• [REQUIRED WORK]: Copy nothing from the entries below except the lines from the one containing "Task: Click the arm64-v8a folder icon" through the one containing "Click the Current", and copy those exactly.

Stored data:
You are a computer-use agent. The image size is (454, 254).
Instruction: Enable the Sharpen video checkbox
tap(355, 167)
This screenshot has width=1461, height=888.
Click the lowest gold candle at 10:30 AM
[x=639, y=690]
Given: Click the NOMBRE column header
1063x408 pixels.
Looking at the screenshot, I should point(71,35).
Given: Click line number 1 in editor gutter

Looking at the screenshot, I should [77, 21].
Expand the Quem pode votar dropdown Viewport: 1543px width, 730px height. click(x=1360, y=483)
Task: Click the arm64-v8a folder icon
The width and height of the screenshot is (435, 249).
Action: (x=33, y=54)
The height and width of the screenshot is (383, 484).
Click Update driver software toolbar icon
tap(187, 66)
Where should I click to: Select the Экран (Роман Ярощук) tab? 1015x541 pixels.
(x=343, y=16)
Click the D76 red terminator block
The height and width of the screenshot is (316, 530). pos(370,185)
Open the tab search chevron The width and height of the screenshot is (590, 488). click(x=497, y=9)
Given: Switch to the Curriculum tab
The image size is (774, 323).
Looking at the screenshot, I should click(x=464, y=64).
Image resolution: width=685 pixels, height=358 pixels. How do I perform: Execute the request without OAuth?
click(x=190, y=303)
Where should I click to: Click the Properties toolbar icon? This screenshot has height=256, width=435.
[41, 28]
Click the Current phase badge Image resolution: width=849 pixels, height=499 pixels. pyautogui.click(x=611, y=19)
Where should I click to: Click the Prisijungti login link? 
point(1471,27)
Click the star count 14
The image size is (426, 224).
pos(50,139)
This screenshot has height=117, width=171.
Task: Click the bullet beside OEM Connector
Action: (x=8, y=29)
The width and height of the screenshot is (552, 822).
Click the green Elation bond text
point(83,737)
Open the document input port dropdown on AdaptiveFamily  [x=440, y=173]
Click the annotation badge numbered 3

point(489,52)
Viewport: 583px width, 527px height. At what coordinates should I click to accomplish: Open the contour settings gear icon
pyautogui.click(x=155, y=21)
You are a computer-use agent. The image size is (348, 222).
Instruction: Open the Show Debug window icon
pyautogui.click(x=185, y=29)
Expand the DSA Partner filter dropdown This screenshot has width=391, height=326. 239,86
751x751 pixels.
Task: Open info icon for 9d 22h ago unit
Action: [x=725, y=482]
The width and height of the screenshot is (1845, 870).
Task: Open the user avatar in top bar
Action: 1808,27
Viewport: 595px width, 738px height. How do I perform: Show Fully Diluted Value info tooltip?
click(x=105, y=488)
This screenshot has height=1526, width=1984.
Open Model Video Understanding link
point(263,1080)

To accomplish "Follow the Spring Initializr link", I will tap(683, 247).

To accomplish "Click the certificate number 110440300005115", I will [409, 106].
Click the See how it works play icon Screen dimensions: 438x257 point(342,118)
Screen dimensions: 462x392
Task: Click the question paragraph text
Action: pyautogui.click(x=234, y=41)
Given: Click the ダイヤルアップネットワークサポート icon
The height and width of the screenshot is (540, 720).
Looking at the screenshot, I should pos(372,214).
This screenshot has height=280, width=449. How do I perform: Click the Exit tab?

• [THE COMPLETED TASK]:
Task: Click the arm64-v8a folder icon
The width and height of the screenshot is (435, 249).
Action: (x=33, y=54)
The height and width of the screenshot is (383, 484).
Click Update driver software toolbar icon
tap(187, 66)
Where should I click to: Select the Экран (Роман Ярощук) tab? 1015x541 pixels.
(x=343, y=16)
Click the D76 red terminator block
The height and width of the screenshot is (316, 530). pos(370,185)
Open the tab search chevron The width and height of the screenshot is (590, 488). click(x=497, y=9)
Given: Switch to the Curriculum tab
The image size is (774, 323).
Looking at the screenshot, I should click(x=464, y=64).
Image resolution: width=685 pixels, height=358 pixels. How do I perform: Execute the request without OAuth?
click(x=190, y=303)
Where should I click to: Click the Properties toolbar icon? This screenshot has height=256, width=435.
[41, 28]
Click the Current phase badge Image resolution: width=849 pixels, height=499 pixels. pyautogui.click(x=611, y=19)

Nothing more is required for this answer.